Con la decisione della Turchia di acquistare il sistema antiaereo russo S-400, sembra che la diplomazia segreta statunitense non funzioni più. Washington ha reagito bloccando la consegna degli F-35, benché la Turchia sia stata partner nella loro progettazione e fabbricazione. Ankara aveva persino dato un acconto per accedere a questa tecnologia.

Gli Stati Uniti si oppongono risolutamente all’acquisto da parte della Turchia del sistema S-400, soprattutto perché ritengono vada a scapito del loro sistema, il Patriot. I nuovi dirigenti militari turchi, scelti fra coloro che non hanno fatto stage negli Stati Uniti, sono favorevoli all’acquisto perché ritengono corrisponda esattamente alle esigenze sicuritarie della Turchia.

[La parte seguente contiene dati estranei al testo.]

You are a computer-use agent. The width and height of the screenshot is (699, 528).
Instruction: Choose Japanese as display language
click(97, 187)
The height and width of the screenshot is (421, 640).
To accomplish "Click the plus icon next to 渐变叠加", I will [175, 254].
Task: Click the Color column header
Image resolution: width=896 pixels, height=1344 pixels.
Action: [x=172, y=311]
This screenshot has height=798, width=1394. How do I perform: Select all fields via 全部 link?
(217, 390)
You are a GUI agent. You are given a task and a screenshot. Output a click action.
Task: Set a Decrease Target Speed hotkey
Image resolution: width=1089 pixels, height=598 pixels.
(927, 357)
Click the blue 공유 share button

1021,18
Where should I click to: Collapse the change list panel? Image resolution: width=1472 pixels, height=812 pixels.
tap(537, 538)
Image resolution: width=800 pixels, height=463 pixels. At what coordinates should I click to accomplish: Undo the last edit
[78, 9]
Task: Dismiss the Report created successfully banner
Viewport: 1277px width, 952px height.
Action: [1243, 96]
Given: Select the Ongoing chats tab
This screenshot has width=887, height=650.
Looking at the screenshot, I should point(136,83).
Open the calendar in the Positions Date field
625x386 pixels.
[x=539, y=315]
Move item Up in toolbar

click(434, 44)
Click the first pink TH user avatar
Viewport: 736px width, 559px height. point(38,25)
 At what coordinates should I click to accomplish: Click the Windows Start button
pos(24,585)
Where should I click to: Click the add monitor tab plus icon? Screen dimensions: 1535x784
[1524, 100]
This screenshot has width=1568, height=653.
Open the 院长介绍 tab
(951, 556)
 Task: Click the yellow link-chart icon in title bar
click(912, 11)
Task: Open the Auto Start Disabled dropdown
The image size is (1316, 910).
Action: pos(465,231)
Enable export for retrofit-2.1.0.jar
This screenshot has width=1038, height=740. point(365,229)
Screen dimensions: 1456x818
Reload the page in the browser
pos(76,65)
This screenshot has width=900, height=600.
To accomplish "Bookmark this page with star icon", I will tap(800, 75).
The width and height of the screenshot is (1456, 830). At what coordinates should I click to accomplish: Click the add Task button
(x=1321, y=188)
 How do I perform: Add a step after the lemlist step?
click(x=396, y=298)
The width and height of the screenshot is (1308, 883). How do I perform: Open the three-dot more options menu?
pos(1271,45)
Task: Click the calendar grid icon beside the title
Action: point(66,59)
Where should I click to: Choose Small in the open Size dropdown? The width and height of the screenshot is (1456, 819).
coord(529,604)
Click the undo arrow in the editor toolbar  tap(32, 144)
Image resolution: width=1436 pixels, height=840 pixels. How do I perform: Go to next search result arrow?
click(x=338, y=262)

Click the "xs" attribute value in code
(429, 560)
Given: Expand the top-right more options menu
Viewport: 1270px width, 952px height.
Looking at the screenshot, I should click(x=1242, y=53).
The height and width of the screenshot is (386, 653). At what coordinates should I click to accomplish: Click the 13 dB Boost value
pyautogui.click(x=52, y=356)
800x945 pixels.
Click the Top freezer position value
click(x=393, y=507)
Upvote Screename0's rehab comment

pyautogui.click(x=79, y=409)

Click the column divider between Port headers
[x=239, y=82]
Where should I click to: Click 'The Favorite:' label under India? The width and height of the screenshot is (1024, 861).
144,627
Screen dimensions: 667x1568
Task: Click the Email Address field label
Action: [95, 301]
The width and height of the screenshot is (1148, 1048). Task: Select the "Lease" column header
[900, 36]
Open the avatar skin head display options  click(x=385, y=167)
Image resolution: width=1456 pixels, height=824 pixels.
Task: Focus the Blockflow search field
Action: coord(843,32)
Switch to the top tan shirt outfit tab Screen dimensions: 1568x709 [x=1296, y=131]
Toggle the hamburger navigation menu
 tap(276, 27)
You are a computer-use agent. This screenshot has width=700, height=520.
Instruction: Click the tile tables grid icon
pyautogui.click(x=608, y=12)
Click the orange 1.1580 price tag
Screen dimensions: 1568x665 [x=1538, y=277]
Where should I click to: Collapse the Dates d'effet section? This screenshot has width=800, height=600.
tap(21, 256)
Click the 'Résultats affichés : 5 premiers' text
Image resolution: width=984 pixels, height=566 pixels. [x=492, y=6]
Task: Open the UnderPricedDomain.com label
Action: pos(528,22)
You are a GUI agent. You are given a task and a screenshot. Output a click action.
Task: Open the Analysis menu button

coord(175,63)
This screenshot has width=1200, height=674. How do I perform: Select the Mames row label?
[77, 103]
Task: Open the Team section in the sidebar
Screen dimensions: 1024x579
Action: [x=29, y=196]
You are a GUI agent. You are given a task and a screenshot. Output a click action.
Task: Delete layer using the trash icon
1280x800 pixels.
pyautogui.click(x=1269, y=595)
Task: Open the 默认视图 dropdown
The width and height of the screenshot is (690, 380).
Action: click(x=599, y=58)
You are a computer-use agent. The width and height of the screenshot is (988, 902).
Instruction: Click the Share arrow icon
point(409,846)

I militari turchi hanno ben vivo il ricordo dell’aggressività di alcuni alleati del “grande amico”, l’artefice del tentativo di colpo di Stato militare, giustificato ovviamente in nome della “democrazia”.

In questi ultimi anni stiamo assistendo a uno scontro diplomatico evidente tra Turchia, da un lato, e Stati Uniti e loro alleati dall’altro. Non dimentichiamo che la Turchia ha fatto la prima mossa, prendendo di mira l’Arabia Saudita e pubblicando i dettagli dell’assassinio di Jamal Kashoggi. Dopo il rifiuto degli Stati Uniti di consegnare gli F-35, la Turchia, che non è stata colta di sorpresa, nelle relazioni dirette con gli Stati Uniti si è comportata in modo analogo: il ministro degli Esteri turco, Mevlüt Çavuşoğlu, ha annunciato che, in caso di rifiuto degli Stati Uniti di vendere gli F-35, la Turchia acquisterà aerei di pari tecnologia altrove, citando anche le possibili alternative: gli Su-35 o gli Su-57 russi.

Sarebbero transazioni senza precedenti. È infatti la prima volta che la Russia vende sistemi così avanzati a un Paese straniero, per di più membro della NATO. Vladimir Putin sarebbe così ingenuo da offrire ai nemici la propria tecnologia di punta? Se riuscisse a far uscire la Turchia dalla zona d’influenza USA, il gioco varrebbe la candela. Ricordiamoci che il recente incontro di Putin e Erdoğan è il terzo dall’inizio del 2019 e che il riavvicinamento russo-turco è iniziato a fine 2014, per accelerare dopo il fallito colpo di Stato del 2016.

Ritorniamo sul colpo di Stato architettato per uccidere il presidente Erdoğan: un tentativo disperato di eliminare un avversario degli Stati Uniti. Poche ore prima Putin avrebbe informato Erdoğan di quanto stava per accadere, consigliandogli di lasciare con urgenza la casa di vacanza di Marmaris, 30 minuti prima dell’attacco del commando di putschisti, e di salire a bordo di un aereo privato; avrebbe persino messo a disposizione un satellite di comunicazione russo per guidare le forze fedeli al presidente. Questo aiuto ha permesso alla 1^ Armata turca, comandata dal generale Ümit Dündar e schierata intorno a Istanbul, di rovesciare a favore di Erdoğan le sorti del colpo di Stato. Dündar ha ripreso l’aeroporto Atatürk, controllato dai putschisti, e ha reso possibile l’atterraggio dell’aereo del presidente costituzionale.

La situazione non può rimanere così per un tempo indefinito. Il presidente turco vuole regolare rapidamente il problema del PKK, in Turchia considerato terrorista, la cui branca siriana però è sostenuta dagli Stati Uniti. Allo stesso tempo Erdoğan vuole trasferire ai servizi segreti turchi la gestione di tutti i terroristi islamisti che combattono nel nord della Siria – reclutati e armati da CIA e Pentagono attraverso l’Arabia Saudita – per impedir vengano riciclati dagli Stati Uniti in altre “primavere arabe”. Il vero obiettivo di Erdoğan è creare un blocco militare formato da Turchia, Iran e Qatar: un contrappeso alla “NATO araba”, voluta dagli Stati Uniti. Se, con il sostegno di Putin, Erdoğan uscisse vincitore dal match che lo oppone a Stati Uniti e ai loro alleati arabi, il rapporto di forze in Medio Oriente cambierebbe radicalmente a scapito di Washington.